*** Selected excerpt ***
Of the 275 on order for this year, 180 are for Washington customers, and the next largest amount is for California , where Dagorret believes sales are about to take off.

Robin Graham, assistant general manager of Stemilt Ag Services, said he’s tried other harvest-assist machines but likes the Bandit Xpress for its sturdiness, dependability and simplicity.

“We don’t need complicated machines with electronic eyes, conveyor belts and bin fillers, and the Bandit is safer and more ergonomic than ladders,” he said.

Pickers do a better job color-picking apples at night with the Bandit’s LED lights because they see color better than in daylight, Graham said. With multiple shifts, Stemilt runs the machines 24 hours a day and pickers enjoy their stereo systems, he said. Stemilt gets 35 percent more efficiency, he said.

The platform works better for tree pruning in the snow than ladders, and Stemilt wants to go ladderless as much as possible, he said.

“I really think highly of J.J. From a service perspective, he’s totally invested in the user. I don’t know how he does it but he fields calls from our field guys and mechanics, brings a lot of knowledge and is down to earth,” Graham said.

Dagorret has also said he is interested in teaming up with robotic apple picker developers. A robot could go on the Xpress without building a whole new machine, he said.

In 2014, the Bandit Xpress was a Top 10 innovation displayed at the World Ag Expo in Tulare, Calif. This year, the company’s Melon Wrangler, a harvest assist machine for melons and other vine-grown produce, was chosen.

He sells four different styles of Bin Bandits, two for moving apple bins, one for citrus and one for raisins and kiwi.

Dagorret’s wife, Kelly, 40, is the office manager and bookkeeper and does parts invoicing. They met in school in the small town of Corning, Calif., when she was in eighth grade and he was in ninth.

“I thought he was a pretty cool guy. He is pretty funny and his brain is always going,” she said. “You know his brain is going when he’s sitting on the couch chewing his fingernails.”

Th respect is mutual.

“She’s a very patient person. That’s what’s made this work. When I was young, I was wild and she would grin and bear it. I’m a lucky guy,” he said. “We have our little squabbles and stuff but we go home tired and know we did it for ourselves and not someone else. There’s some value in that.”

The Dagorret family is French Basque. His father raised sheep but when that market declined in the late 1980s he turned to growing and contract harvesting prunes and pistachios.

“I dodged the sheep thing and got into prune harvesting,” said Dagorret. “I loved it. I loved building shakers and using them.”

In high school, Dagorret began working for Orchard Carriers, a small Corning company that makes produce bin carriers. He bought the business in 2000 and a couple years later built one of the first dried-on-the-vine raisin harvesters.

A friend asked him to build crates for pachyderms.

“I didn’t know what a pachyderm was so I said sure,” he said.

He built two, 10-by-20-foot steel crates for transporting elephants that are still used by a leading elephant mover today.
*** End of Selected excerpt ***
*** Data block ***
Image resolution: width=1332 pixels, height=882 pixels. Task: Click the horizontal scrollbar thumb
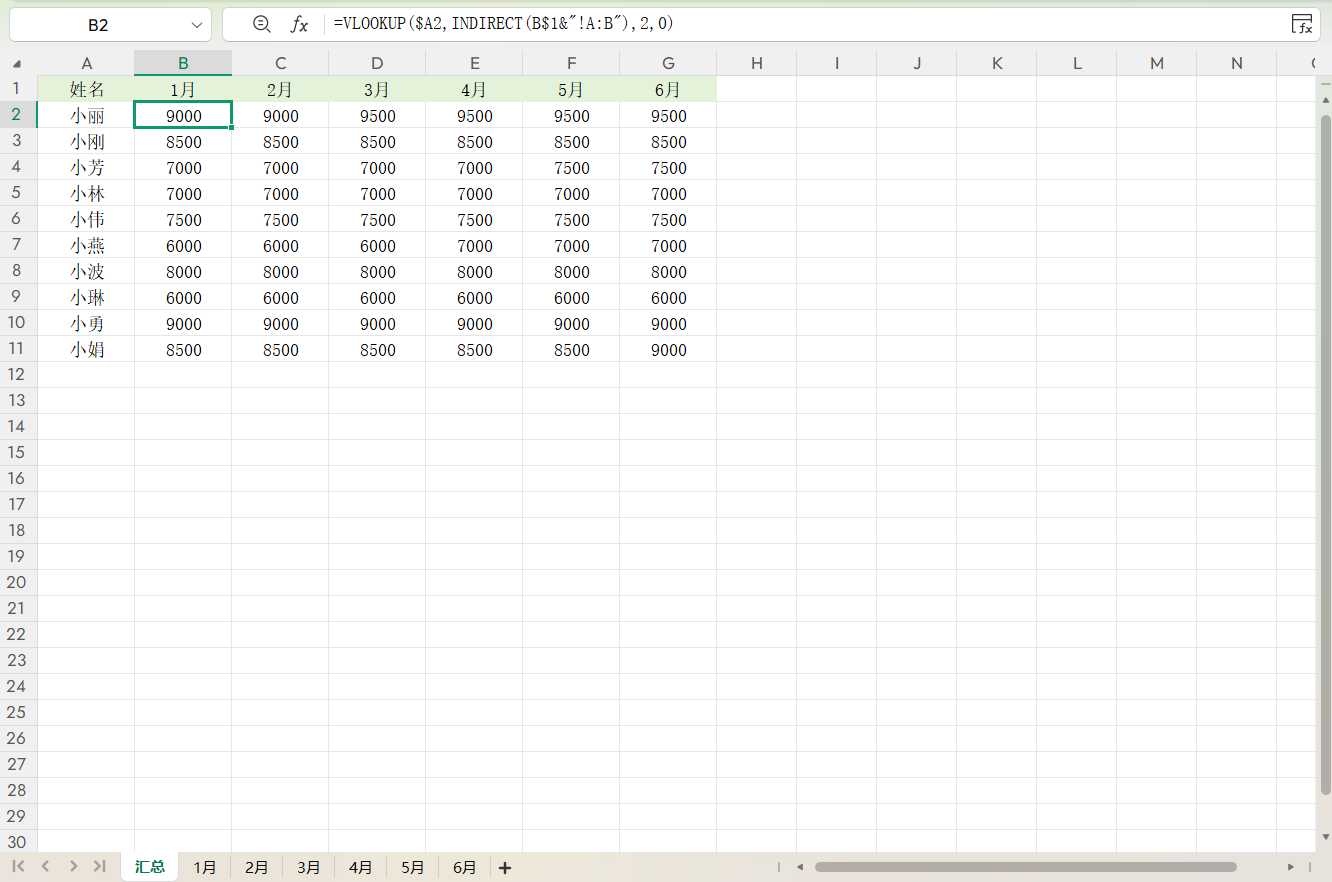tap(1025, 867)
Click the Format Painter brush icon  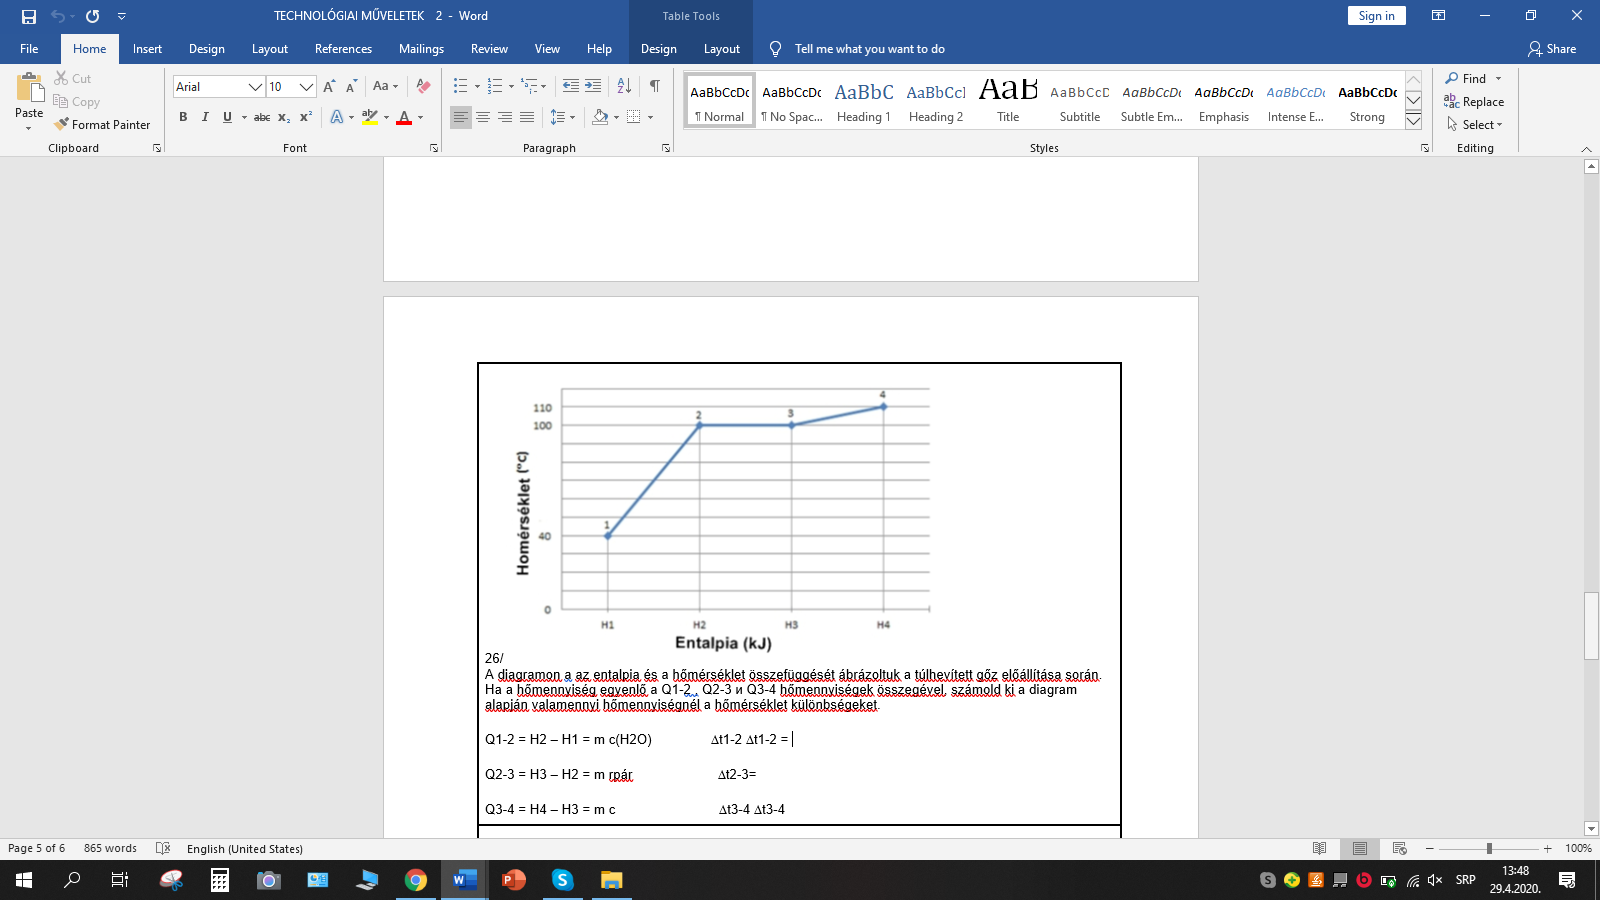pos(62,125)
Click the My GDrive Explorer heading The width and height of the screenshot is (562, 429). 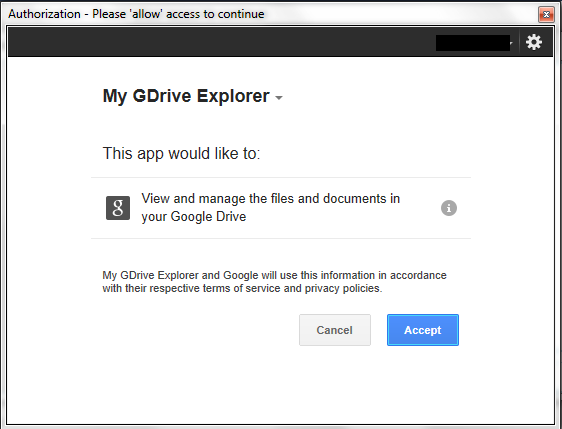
*** End of Data block ***
• **Exercise 1**:
Answer these questions from the Bandit Xpress article:
(a) How many of the 275 machines on order this year are for Washington customers?
(b) At which event was the Bandit Xpress displayed as a Top 10 innovation in 2014?
(c) In what year did Dagorret buy Orchard Carriers?
• **Exercise 2**: Please copy the stretch of the Bandit Xpress article from "He sells four" through "was in ninth.", renaming "Bin Bandits" as "Bin Movers".
• **Exercise 3**: Condense the paragraph of the Bandit Xpress article that begins "Pickers do a better job" into a short list that keeps its main facts.
The listing comes from a different source than the Bandit Xpress article.

• **Response area 1**:
(a) 180
(b) The World Ag Expo in Tulare, Calif.
(c) 2000

• **Response area 2**:
He sells four different styles of Bin Movers, two for moving apple bins, one for citrus and one for raisins and kiwi.

Dagorret’s wife, Kelly, 40, is the office manager and bookkeeper and does parts invoicing. They met in school in the small town of Corning, Calif., when she was in eighth grade and he was in ninth.

• **Response area 3**:
- Pickers color-pick apples better at night under the Bandit's LED lights, seeing color better than in daylight.
- Stemilt runs the machines 24 hours a day in multiple shifts.
- Pickers enjoy the machines' stereo systems.
- Stemilt gets 35 percent more efficiency.